WRITTEN EXERCISE
Copy every line of the entries below word for word, omitting the pictures.

DATA SUPPLIED
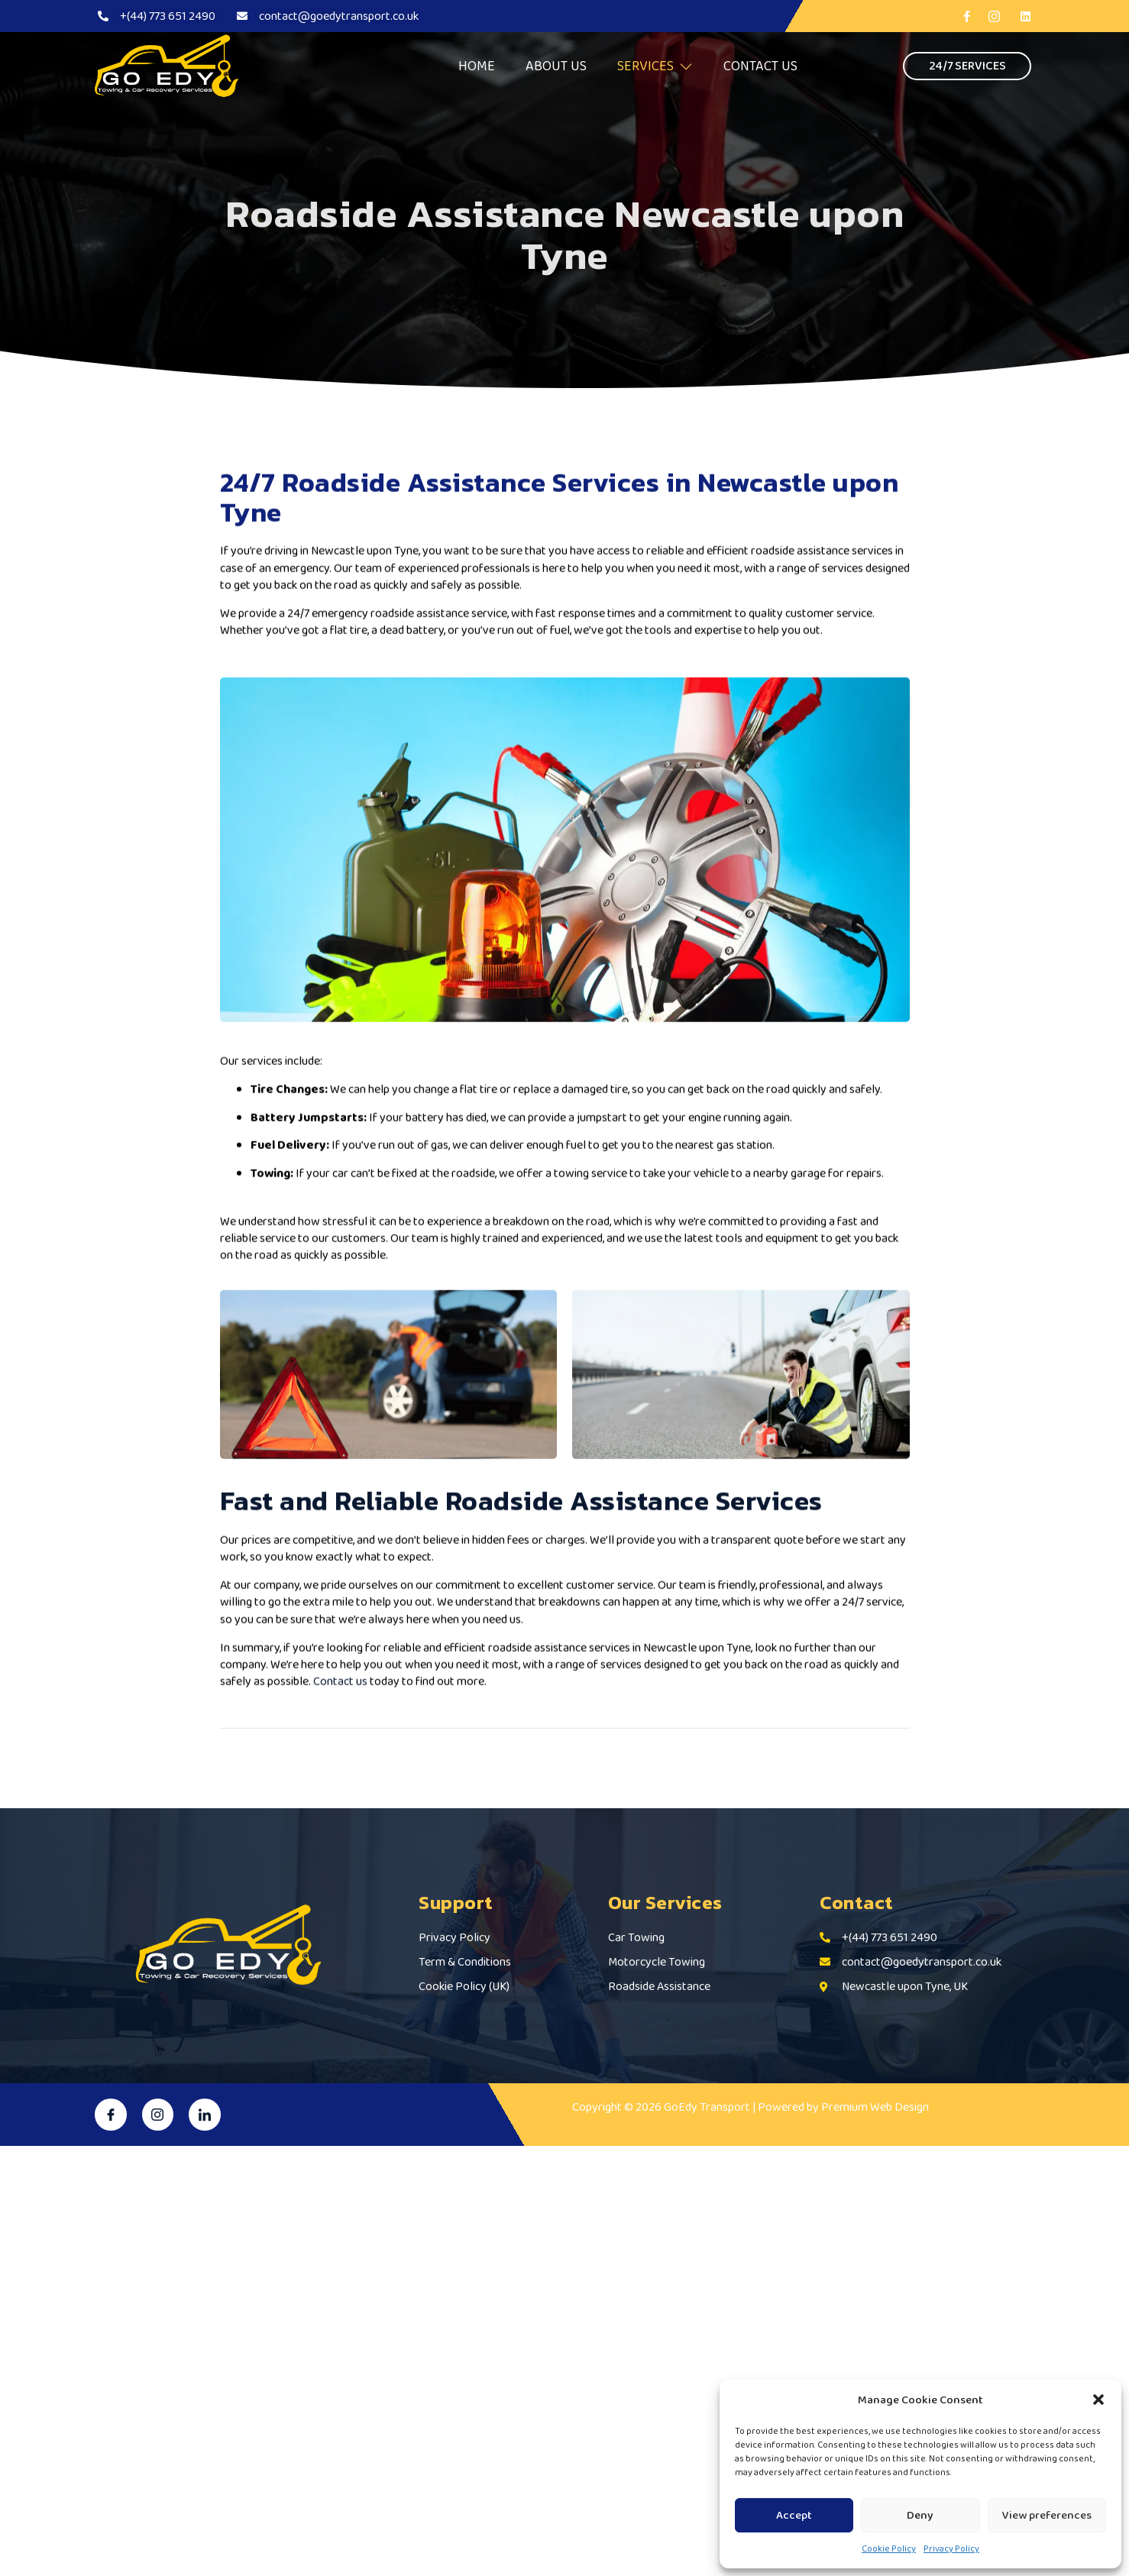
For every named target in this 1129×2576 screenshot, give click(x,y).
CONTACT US (760, 66)
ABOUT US (556, 66)
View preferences (1047, 2514)
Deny (920, 2514)
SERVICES (655, 66)
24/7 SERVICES (967, 65)
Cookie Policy (889, 2548)
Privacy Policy (951, 2548)
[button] (1098, 2399)
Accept (794, 2514)
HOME (476, 66)
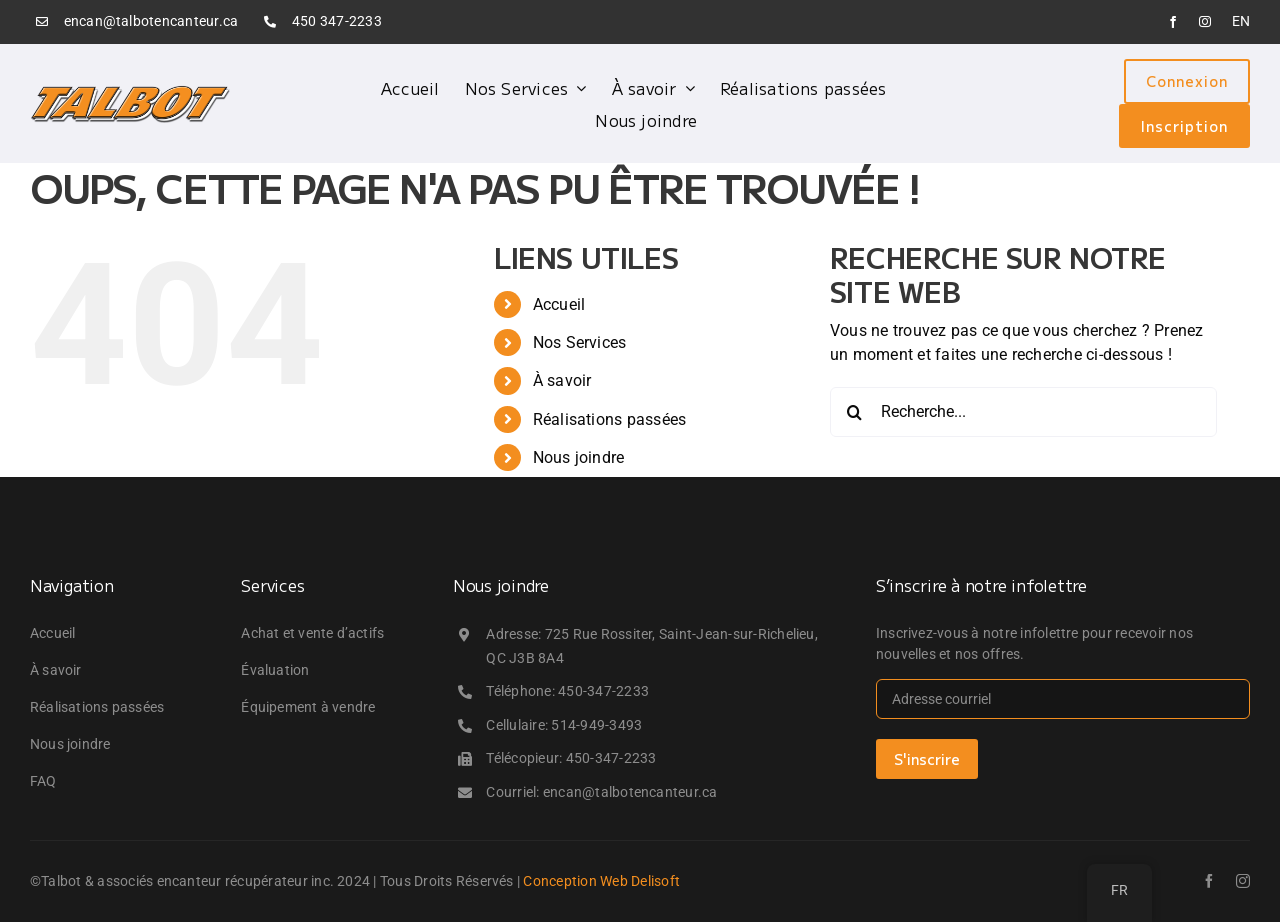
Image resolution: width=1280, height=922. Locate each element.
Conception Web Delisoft (601, 881)
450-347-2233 (603, 691)
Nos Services (580, 342)
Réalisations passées (610, 419)
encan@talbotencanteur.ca (151, 21)
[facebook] (1173, 22)
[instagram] (1205, 22)
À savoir (562, 380)
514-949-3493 (596, 725)
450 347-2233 (337, 21)
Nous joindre (579, 457)
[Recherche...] (1023, 412)
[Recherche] (855, 412)
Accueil (559, 304)
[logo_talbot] (130, 91)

COMPLETE RESPONSE
For every named target in this 1129×2576 screenshot, give click(x,y).
CONTACT US (760, 66)
ABOUT US (556, 66)
View preferences (1047, 2514)
Deny (920, 2514)
SERVICES (655, 66)
24/7 SERVICES (967, 65)
Cookie Policy (889, 2548)
Privacy Policy (951, 2548)
[button] (1098, 2399)
Accept (794, 2514)
HOME (476, 66)
Image resolution: width=1280, height=922. Locate each element.
Conception Web Delisoft (601, 881)
450-347-2233 (603, 691)
Nos Services (580, 342)
Réalisations passées (610, 419)
encan@talbotencanteur.ca (151, 21)
[facebook] (1173, 22)
[instagram] (1205, 22)
À savoir (562, 380)
514-949-3493 (596, 725)
450 347-2233 (337, 21)
Nous joindre (579, 457)
[Recherche...] (1023, 412)
[Recherche] (855, 412)
Accueil (559, 304)
[logo_talbot] (130, 91)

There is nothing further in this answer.